◆ ACTIVITY ◆
Pull every line holding the word "computer" out of the data and copy it.

Collected data entries:
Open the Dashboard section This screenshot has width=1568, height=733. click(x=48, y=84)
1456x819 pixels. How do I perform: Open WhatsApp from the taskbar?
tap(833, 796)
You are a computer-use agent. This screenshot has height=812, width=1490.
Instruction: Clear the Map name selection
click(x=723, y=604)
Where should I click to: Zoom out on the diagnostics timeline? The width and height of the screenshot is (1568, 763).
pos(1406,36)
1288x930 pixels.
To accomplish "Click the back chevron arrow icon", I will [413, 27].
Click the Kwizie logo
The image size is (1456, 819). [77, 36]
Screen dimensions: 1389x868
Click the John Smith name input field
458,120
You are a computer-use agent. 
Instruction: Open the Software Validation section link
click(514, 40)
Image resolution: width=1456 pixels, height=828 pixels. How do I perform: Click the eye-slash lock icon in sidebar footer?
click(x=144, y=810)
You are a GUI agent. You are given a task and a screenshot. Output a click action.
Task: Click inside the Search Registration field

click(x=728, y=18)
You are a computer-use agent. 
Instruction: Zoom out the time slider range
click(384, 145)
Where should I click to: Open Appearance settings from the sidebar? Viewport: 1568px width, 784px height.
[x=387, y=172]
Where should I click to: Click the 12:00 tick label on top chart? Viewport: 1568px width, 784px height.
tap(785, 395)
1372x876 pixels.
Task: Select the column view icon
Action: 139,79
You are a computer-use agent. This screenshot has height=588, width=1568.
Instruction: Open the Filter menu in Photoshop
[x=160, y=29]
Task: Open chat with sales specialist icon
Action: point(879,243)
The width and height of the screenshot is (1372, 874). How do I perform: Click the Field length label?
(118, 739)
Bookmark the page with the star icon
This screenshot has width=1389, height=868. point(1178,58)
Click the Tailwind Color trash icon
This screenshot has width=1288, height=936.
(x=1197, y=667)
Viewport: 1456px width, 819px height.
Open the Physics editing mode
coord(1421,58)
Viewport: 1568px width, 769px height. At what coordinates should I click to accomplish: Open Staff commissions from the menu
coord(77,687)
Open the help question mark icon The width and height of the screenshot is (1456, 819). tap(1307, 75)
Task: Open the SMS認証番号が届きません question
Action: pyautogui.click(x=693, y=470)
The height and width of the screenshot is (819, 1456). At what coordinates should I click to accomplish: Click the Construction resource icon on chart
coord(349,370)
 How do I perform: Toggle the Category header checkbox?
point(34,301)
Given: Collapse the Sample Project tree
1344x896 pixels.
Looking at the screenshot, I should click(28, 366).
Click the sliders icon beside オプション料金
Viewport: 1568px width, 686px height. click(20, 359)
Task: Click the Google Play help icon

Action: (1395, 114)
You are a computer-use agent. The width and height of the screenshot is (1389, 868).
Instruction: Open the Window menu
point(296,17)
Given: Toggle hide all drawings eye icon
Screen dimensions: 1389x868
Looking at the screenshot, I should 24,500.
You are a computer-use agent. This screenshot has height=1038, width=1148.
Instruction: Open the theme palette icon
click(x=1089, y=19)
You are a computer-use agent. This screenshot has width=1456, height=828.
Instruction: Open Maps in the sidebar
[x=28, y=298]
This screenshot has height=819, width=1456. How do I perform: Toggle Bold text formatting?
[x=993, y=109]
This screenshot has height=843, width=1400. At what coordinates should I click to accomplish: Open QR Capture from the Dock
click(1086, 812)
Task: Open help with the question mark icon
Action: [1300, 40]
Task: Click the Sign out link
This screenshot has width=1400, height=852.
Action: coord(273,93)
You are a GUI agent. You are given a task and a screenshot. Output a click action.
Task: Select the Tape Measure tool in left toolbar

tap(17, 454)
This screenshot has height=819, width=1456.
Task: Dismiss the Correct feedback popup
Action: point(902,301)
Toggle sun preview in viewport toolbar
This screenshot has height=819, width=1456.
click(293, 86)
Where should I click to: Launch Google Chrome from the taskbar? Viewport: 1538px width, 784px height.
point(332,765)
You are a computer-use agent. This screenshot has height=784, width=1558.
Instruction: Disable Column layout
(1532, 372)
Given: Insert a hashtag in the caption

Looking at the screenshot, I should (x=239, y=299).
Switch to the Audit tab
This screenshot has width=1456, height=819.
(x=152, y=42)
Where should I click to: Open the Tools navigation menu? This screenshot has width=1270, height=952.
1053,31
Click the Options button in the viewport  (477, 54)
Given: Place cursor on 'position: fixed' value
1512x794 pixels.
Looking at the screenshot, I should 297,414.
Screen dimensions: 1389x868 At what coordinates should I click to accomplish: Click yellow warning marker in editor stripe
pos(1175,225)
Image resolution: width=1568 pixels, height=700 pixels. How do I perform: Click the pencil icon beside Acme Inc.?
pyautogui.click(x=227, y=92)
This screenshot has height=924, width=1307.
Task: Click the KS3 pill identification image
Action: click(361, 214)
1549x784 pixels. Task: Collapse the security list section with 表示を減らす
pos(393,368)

◆ ANSWER TO THIS EXERCISE ◆
You are a computer-use agent. This screenshot has height=812, width=1490.
You are a computer-use agent. 
You are a computer-use agent. 
You are a computer-use agent. This screenshot has height=588, width=1568.
You are a computer-use agent. The width and height of the screenshot is (1389, 868).
You are a computer-use agent. This screenshot has height=1038, width=1148.
You are a computer-use agent. This screenshot has width=1456, height=828.
You are a computer-use agent. This screenshot has height=784, width=1558.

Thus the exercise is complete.